日本人初のライジングスターズ出場を果たした八村塁

 リーグトップの1試合平均119.6得点という爆発的なオフェンス力を武器に、1月24日には東西最速で40勝(6敗)に到達。現在イースタンの首位に立つバックス(46勝8敗)は、2位のトロント・ラプターズ(40勝15敗)に6.5ゲーム差をつけて独走態勢に入っている。

 NBAの歴史上、6敗以下で40勝に到達したチームは、今季のバックスをのぞいて過去に6チームしかいない。そのなかで2015−2016シーズンのゴールデンステート・ウォリアーズ(40勝4敗)だけはファイナルで敗れたものの、残り5チームはすべて優勝を遂げている。

 データから語るならば、今季のバックスがファイナルまで進出することは約束されたと言ってもいい。

 強さの理由はやはり、オールスターのファン投票で2年連続イースタン・カンファレンス最多得票を獲得し、いまや「NBAの顔」と言ってもいいヤニス・アデトクンボの存在だ。

 今季は開幕から、イースタンの月間最優秀選手賞を連続受賞。
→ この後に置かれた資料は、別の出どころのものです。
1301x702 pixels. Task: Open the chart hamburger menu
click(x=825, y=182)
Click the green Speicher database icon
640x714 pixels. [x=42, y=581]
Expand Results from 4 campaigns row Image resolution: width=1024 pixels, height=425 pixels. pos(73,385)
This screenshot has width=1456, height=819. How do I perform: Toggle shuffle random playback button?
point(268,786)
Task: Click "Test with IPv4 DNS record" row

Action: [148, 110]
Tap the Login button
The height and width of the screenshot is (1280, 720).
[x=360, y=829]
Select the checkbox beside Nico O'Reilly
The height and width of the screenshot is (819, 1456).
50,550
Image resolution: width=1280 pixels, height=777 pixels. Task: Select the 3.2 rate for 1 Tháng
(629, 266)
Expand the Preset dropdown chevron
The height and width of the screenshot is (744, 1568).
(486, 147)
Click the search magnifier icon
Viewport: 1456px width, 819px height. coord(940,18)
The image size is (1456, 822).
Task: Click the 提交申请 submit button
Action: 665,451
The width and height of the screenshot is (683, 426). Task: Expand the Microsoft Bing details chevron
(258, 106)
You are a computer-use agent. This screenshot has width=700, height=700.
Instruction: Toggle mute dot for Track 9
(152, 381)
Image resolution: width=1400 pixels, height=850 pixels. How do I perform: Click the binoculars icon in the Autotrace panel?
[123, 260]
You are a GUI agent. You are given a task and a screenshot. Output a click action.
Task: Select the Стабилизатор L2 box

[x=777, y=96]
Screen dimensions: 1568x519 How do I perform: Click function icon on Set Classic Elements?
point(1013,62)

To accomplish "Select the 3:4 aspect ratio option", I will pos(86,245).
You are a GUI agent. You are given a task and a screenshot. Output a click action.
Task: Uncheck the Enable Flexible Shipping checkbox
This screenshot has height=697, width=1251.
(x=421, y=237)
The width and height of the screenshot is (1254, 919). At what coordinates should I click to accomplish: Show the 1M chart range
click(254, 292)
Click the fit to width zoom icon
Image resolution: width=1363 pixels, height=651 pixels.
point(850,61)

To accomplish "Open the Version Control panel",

現在平均30.0得点(リーグ2位)、13.5リバウンド(5位)、5.8アシスト(24位)と、まさに手がつけられない状態だ。しかも、これは平均出場時間30.9分(リーグ63位)での記録であり、フル稼働した時にどれほどのスタッツを残すのか、末恐ろしい。

 また、ヤニスをサポートするクリス・ミドルトン(SF)、エリック・ブレッドソー(PG)の得点力も健在。昨季はカンファレンス・ファイナルまで進出し、大舞台の経験も積み上げている。46年ぶりのNBAファイナルに向けて、バックスの視界は良好だ。

 そもそも、バックスの独走を許したのは、シーズン開幕前は「バックスと並んで2強」と目されたフィラデルフィア・76ers(イースタン5位/34勝21敗)の失速が大きい。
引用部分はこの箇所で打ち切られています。